• [WHAT TO PRODUCE]: Render as a numbered list, skipping blank lines, the records starting with the line that contains "This screenshot has width=1242, height=2208." and going on through the end of the records. Leave the pictures out.

::::::::

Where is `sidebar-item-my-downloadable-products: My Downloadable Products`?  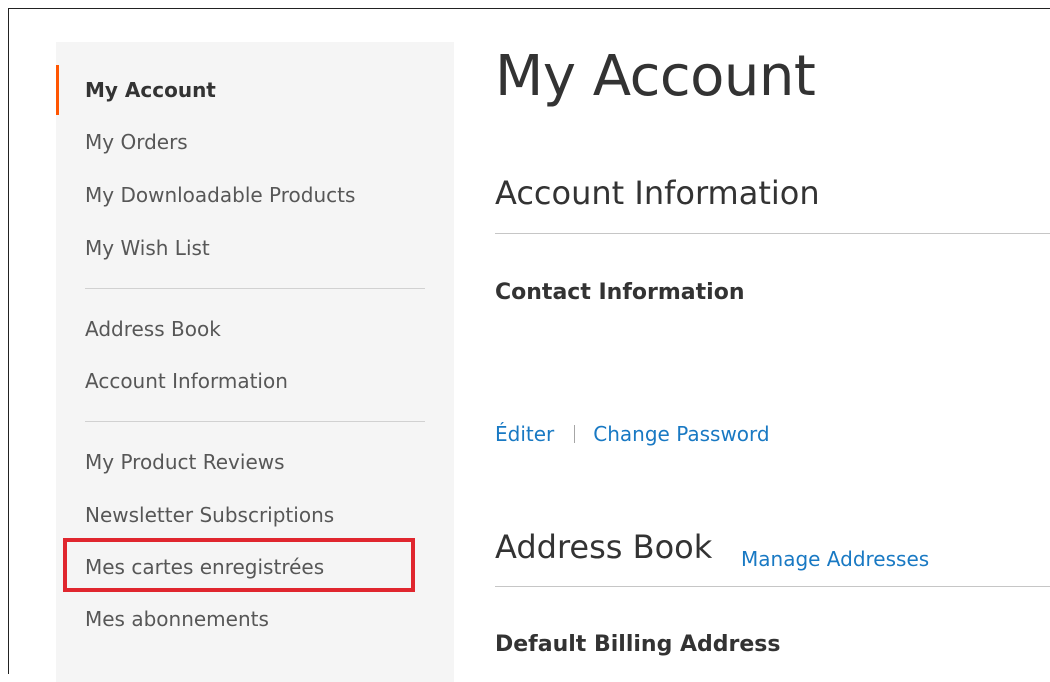 sidebar-item-my-downloadable-products: My Downloadable Products is located at coordinates (220, 195).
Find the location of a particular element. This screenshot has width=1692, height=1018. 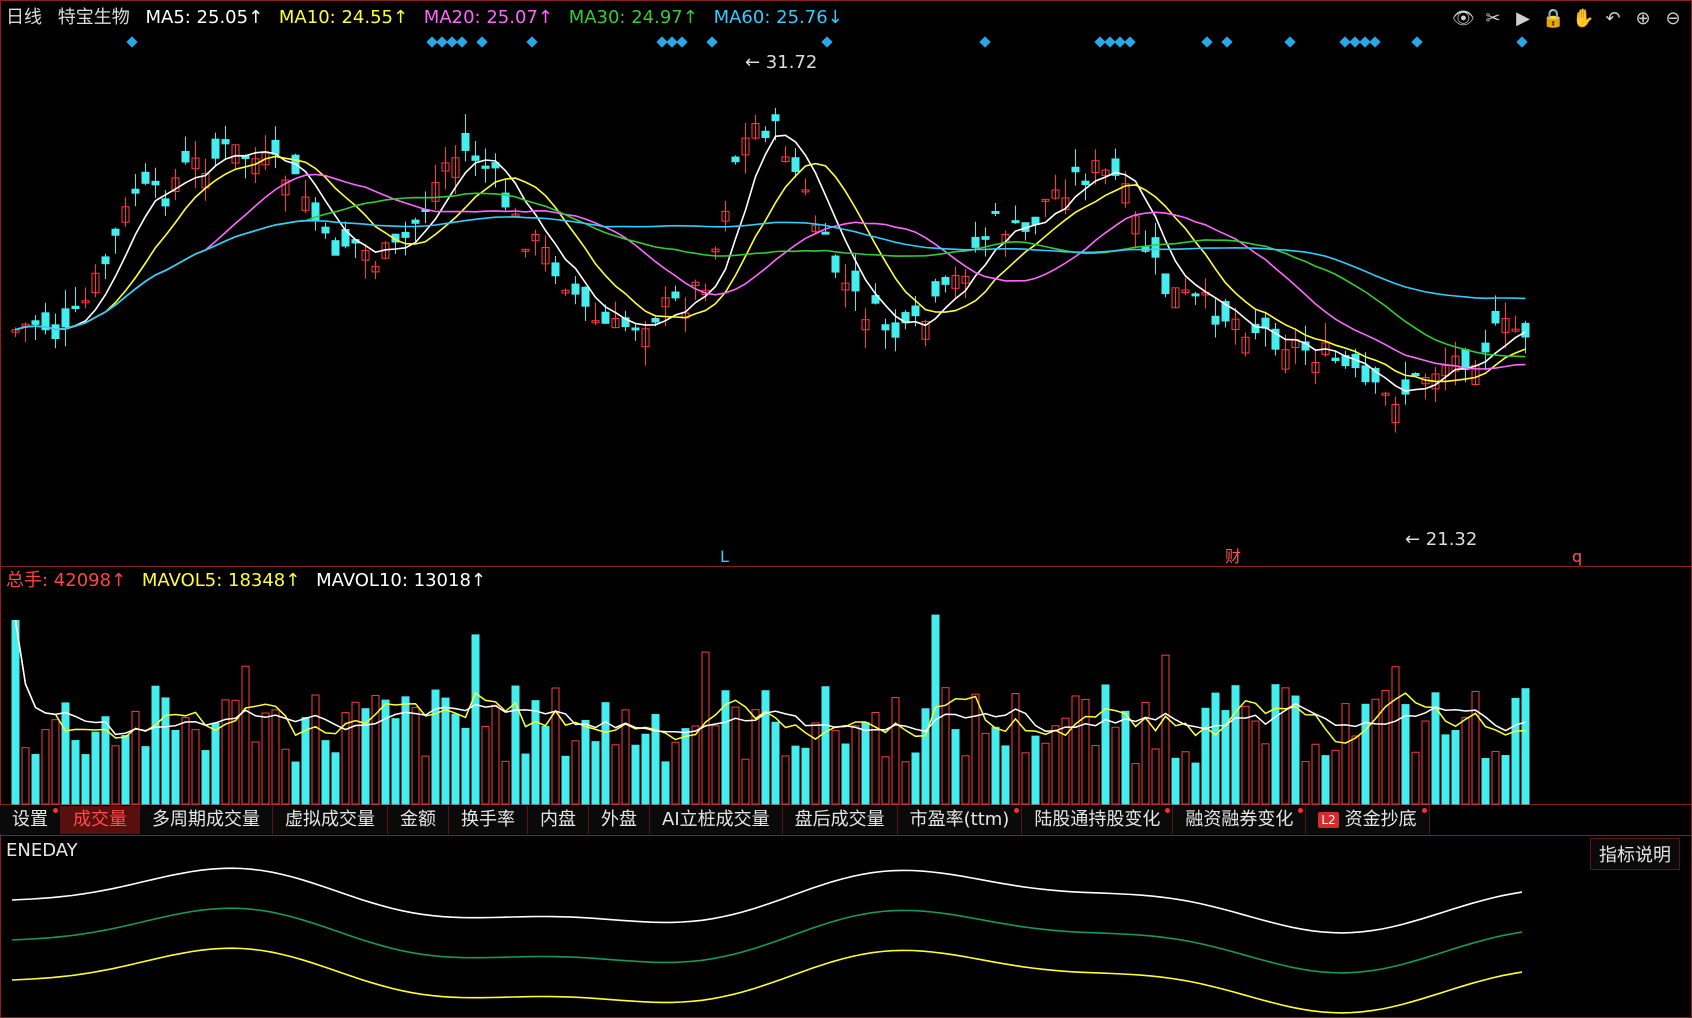

tab-margin: 融资融券变化 is located at coordinates (1240, 820).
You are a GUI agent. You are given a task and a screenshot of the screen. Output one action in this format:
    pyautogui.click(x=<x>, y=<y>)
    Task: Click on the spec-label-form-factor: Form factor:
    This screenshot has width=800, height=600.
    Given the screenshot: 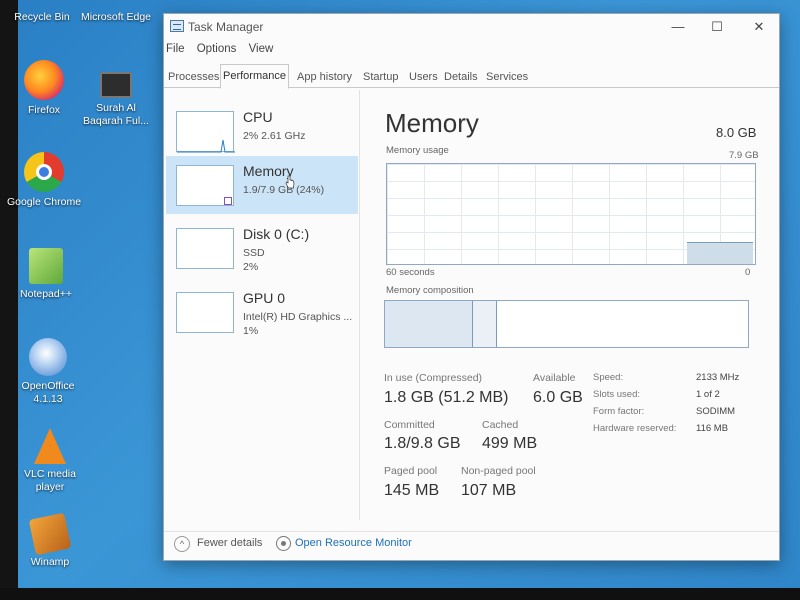 What is the action you would take?
    pyautogui.click(x=619, y=412)
    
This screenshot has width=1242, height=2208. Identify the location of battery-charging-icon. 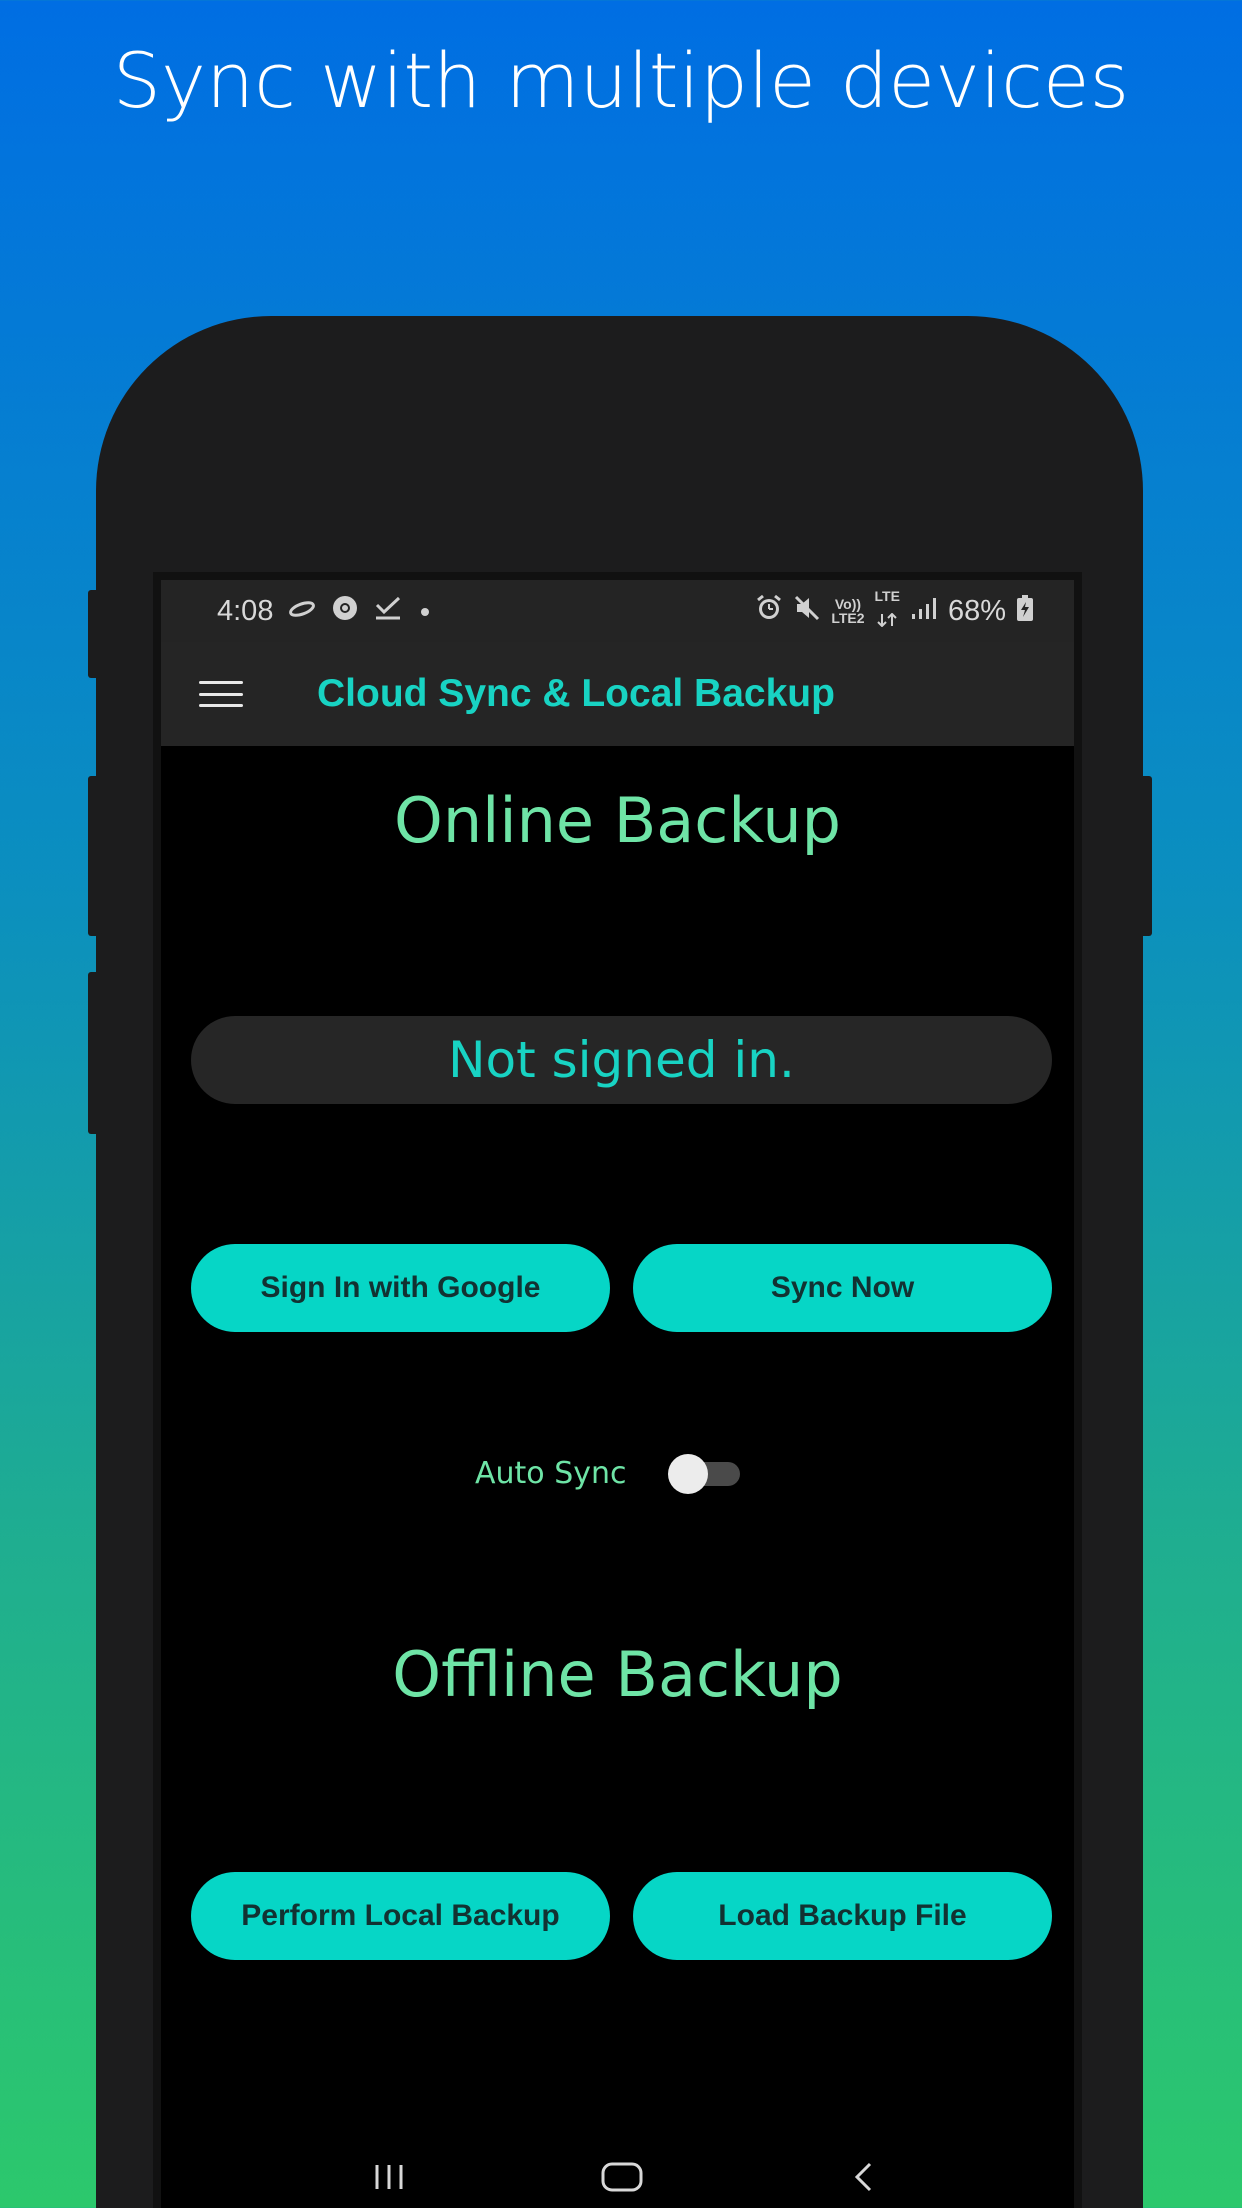
(1025, 612).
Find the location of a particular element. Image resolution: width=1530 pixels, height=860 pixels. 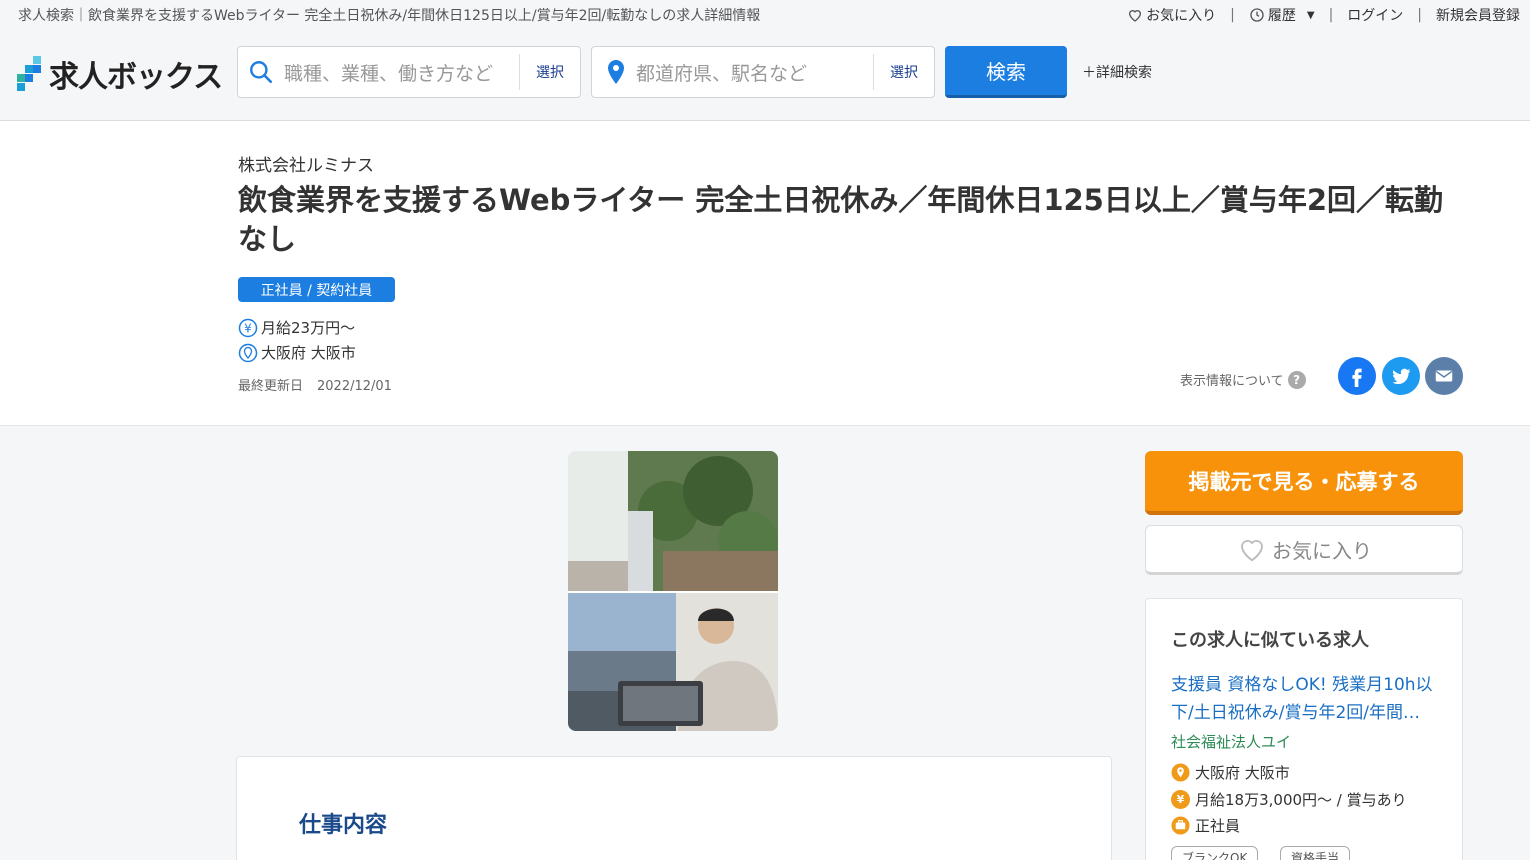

::::::::

• [YOUR RESPONSE]:
1. This screenshot has width=1242, height=2208. Identify the location of battery-charging-icon. 
2. (1025, 612).
3. Find the location of a particular element. Image resolution: width=1530 pixels, height=860 pixels. 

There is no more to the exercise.